Data excerpts
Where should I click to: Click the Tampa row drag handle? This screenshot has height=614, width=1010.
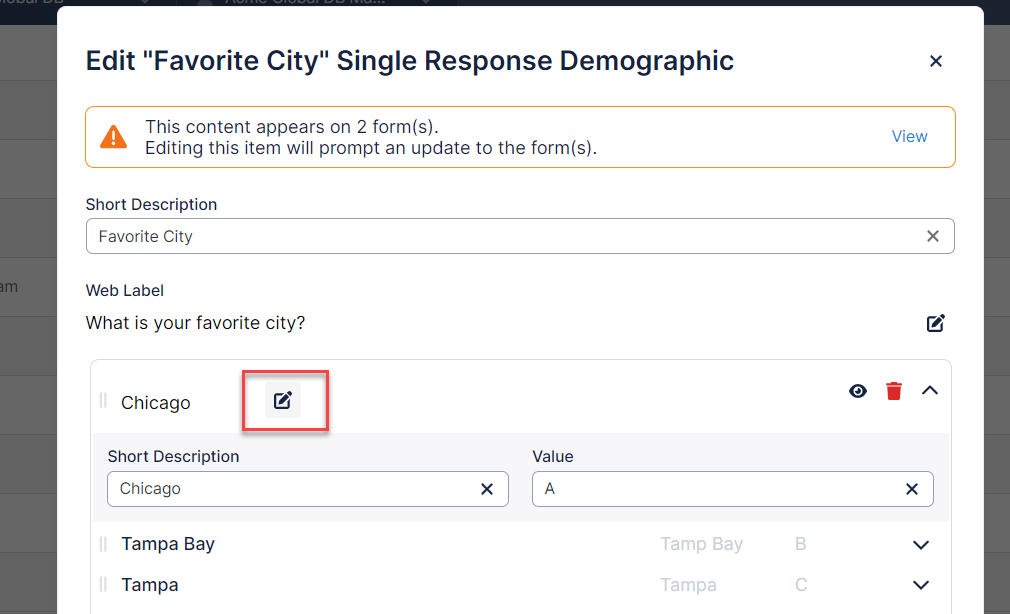click(x=103, y=585)
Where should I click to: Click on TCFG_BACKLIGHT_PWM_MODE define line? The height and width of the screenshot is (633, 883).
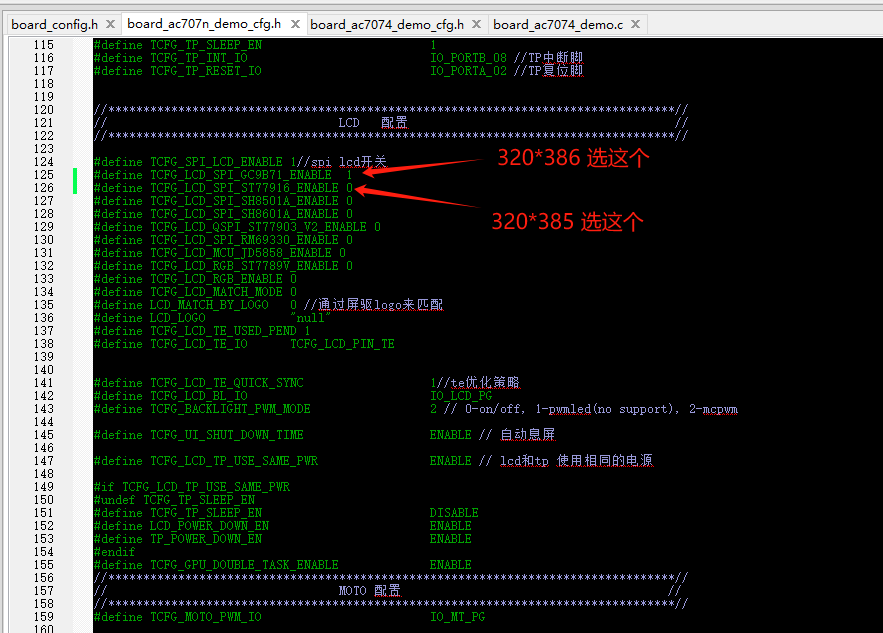coord(230,409)
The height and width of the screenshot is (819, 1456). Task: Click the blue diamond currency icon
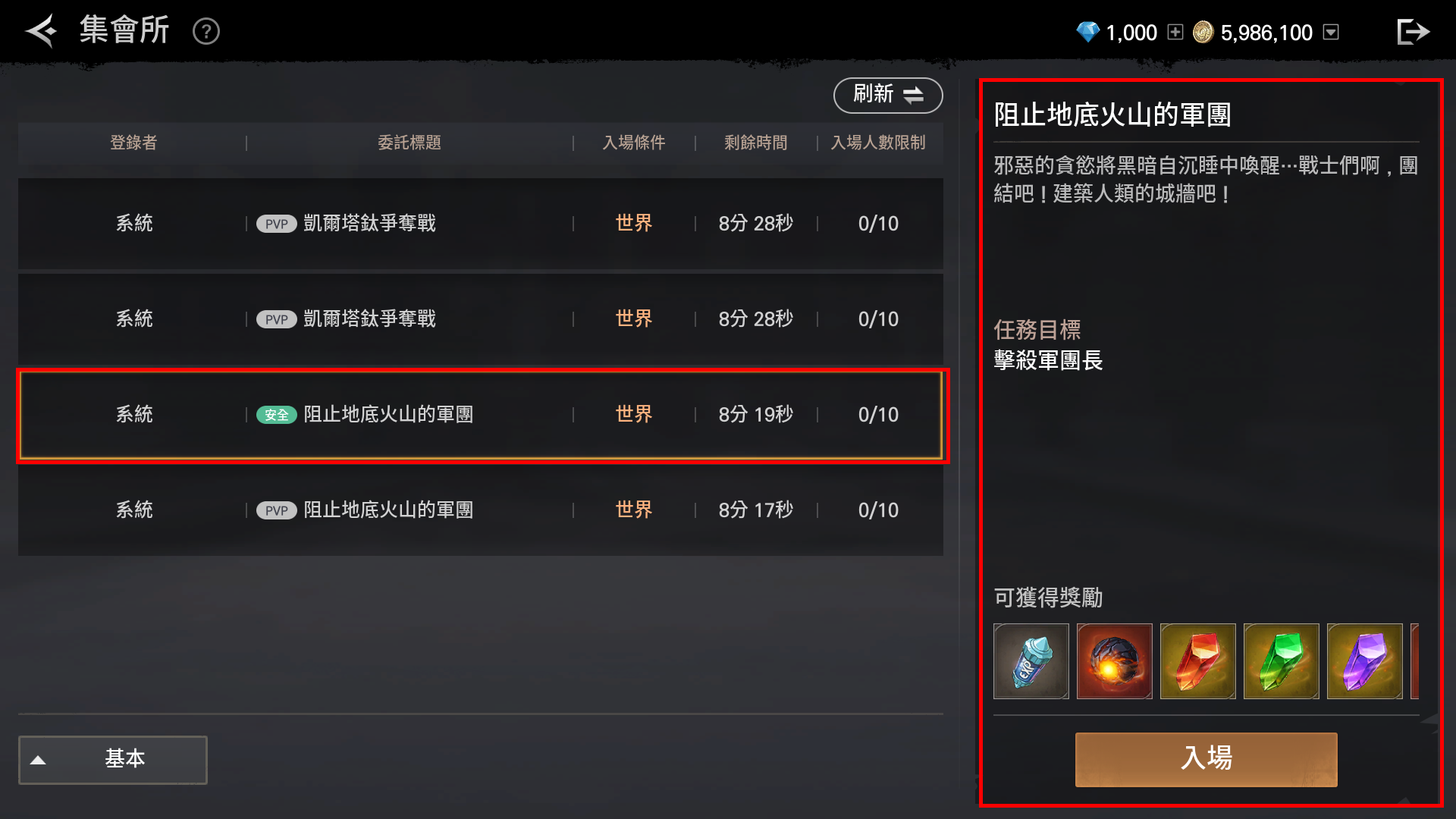coord(1087,32)
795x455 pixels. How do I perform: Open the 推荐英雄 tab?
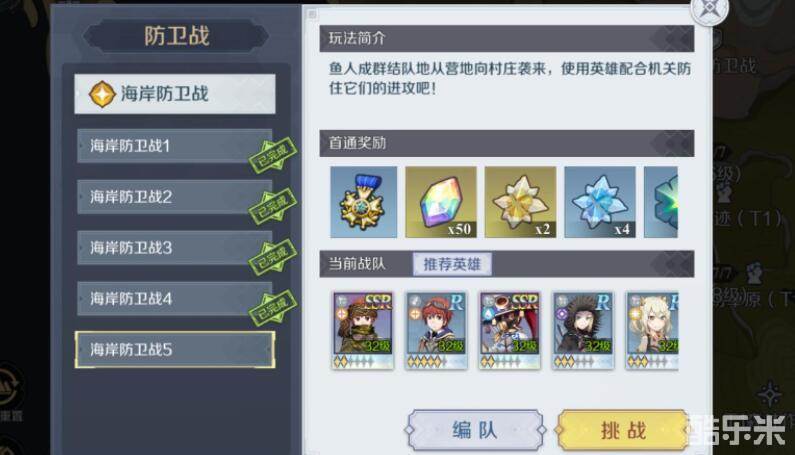tap(452, 264)
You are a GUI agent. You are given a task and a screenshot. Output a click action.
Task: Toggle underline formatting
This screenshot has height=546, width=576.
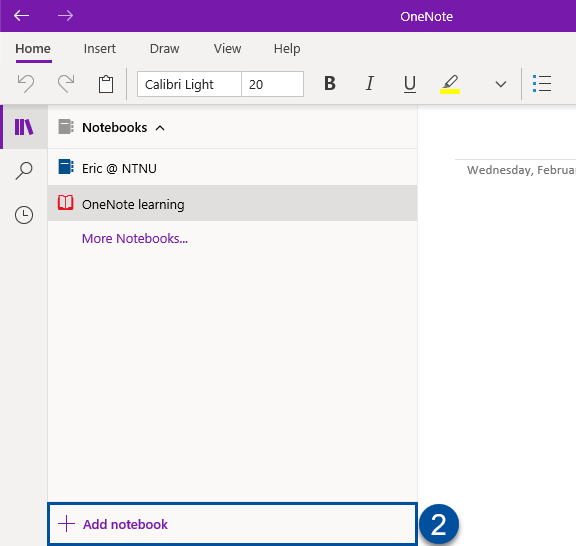tap(410, 84)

(YOUR INSTRUCTIONS)
With pictures left out, repeat exactly the lines from the line bearing "Where should I click to: Click on" through the final line of the records above.

(FINISHED EXERCISE)
Where should I click to: Click on TCFG_BACKLIGHT_PWM_MODE define line? The height and width of the screenshot is (633, 883).
coord(230,409)
The height and width of the screenshot is (819, 1456). Task: Click the blue diamond currency icon
coord(1087,32)
795x455 pixels. How do I perform: Open the 推荐英雄 tab?
tap(452, 264)
You are a GUI agent. You are given a task and a screenshot. Output a click action.
Task: Toggle underline formatting
This screenshot has height=546, width=576.
tap(410, 84)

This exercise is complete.